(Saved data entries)
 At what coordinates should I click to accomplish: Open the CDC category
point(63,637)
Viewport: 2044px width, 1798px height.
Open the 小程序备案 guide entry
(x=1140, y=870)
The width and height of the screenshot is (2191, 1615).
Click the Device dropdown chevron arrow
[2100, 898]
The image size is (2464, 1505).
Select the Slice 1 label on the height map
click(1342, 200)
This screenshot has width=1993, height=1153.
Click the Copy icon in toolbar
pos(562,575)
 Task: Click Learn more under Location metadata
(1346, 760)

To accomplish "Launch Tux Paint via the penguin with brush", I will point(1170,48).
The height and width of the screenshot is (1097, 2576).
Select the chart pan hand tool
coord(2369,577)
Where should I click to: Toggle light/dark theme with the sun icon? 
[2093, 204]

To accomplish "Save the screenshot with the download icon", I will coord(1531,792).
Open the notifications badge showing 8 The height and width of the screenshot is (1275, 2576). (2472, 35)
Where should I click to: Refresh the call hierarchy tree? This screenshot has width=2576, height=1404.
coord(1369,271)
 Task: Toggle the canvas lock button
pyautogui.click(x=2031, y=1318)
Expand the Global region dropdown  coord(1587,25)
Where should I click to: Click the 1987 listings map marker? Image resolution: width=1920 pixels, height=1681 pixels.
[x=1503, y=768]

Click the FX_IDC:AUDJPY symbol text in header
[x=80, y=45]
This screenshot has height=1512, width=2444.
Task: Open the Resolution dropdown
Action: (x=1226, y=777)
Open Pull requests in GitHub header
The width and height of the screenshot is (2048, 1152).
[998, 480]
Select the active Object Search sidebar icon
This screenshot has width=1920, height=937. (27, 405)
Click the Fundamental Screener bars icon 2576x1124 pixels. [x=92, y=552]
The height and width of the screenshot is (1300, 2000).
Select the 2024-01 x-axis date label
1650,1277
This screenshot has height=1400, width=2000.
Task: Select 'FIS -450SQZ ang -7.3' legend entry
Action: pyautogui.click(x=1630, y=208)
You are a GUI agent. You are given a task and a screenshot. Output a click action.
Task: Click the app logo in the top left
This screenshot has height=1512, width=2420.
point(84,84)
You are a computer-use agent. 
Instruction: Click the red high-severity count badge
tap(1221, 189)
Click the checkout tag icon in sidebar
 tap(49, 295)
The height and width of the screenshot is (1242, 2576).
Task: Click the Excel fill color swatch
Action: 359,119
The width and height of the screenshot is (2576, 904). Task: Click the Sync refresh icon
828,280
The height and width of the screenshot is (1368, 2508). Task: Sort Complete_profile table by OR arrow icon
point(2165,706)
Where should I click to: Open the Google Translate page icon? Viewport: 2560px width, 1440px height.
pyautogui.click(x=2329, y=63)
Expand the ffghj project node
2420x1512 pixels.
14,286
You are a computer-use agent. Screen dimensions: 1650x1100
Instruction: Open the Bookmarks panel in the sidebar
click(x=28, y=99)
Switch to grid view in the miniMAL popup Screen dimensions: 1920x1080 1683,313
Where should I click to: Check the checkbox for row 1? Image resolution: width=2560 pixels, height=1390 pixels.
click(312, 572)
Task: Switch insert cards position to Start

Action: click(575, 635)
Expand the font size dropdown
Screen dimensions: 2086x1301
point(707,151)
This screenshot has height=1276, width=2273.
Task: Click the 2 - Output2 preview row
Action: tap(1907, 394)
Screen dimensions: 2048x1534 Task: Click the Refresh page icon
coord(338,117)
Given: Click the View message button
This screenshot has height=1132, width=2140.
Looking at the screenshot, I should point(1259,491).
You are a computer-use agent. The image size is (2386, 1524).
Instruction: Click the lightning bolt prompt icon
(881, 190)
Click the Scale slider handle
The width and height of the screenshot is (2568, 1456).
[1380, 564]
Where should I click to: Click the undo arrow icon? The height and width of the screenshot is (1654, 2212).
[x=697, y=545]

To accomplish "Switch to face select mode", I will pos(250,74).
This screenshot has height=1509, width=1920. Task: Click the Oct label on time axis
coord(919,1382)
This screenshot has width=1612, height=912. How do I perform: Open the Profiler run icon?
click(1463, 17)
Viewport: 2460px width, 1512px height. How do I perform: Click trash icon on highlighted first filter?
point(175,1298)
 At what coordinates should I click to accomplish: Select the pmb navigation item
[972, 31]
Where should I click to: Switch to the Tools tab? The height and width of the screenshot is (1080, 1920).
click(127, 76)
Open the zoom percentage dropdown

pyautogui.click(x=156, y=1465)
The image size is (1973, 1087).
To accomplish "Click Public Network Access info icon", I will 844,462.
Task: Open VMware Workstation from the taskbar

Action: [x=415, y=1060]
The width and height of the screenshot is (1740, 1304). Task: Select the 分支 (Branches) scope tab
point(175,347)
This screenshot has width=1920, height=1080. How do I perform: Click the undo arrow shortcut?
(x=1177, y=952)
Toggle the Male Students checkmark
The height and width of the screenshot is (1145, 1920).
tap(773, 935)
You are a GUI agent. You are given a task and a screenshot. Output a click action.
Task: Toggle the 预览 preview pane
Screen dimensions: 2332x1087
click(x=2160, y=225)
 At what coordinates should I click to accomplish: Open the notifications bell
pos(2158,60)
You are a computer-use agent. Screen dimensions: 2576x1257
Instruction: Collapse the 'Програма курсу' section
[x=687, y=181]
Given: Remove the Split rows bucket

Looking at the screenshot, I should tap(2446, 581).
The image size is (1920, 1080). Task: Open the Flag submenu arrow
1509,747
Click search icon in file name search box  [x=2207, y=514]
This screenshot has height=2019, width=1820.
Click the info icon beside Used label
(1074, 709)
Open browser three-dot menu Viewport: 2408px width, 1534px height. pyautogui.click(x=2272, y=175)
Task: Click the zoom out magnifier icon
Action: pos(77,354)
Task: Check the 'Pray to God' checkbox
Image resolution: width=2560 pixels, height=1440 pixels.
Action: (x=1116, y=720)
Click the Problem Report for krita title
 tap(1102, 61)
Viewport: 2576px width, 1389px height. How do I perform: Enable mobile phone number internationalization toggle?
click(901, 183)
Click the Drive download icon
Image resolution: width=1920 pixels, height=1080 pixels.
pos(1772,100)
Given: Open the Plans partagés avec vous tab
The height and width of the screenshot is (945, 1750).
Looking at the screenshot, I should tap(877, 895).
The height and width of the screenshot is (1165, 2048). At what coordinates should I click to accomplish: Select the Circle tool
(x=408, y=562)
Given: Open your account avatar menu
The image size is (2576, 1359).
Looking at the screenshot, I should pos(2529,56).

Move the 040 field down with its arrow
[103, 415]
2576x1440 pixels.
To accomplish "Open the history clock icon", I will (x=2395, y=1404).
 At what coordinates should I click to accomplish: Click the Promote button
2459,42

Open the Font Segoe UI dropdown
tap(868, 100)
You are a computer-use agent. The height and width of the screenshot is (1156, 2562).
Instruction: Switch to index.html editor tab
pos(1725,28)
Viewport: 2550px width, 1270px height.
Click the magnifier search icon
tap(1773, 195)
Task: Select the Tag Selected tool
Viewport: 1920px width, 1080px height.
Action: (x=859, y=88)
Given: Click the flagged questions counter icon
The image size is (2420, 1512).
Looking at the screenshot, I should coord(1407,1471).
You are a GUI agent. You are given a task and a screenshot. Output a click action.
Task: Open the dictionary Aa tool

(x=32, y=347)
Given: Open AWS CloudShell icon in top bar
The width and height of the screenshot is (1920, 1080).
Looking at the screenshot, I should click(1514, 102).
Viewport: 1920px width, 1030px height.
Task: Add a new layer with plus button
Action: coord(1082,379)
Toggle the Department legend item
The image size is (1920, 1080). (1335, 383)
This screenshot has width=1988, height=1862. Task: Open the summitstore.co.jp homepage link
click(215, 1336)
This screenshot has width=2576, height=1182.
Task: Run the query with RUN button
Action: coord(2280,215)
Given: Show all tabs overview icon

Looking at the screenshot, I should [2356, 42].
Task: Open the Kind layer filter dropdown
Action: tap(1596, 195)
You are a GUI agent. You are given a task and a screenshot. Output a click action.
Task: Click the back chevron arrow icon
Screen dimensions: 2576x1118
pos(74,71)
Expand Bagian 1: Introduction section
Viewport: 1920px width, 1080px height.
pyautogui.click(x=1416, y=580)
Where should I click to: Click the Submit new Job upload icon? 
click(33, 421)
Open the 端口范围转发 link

- Task item
Return every line above where "computer" appears.

- Task solution
You are a computer-use agent. 
You are a computer-use agent. Screen dimensions: 1650x1100
You are a computer-use agent. The image size is (2386, 1524).
You are a computer-use agent. Screen dimensions: 2576x1257
You are a computer-use agent. The height and width of the screenshot is (1156, 2562).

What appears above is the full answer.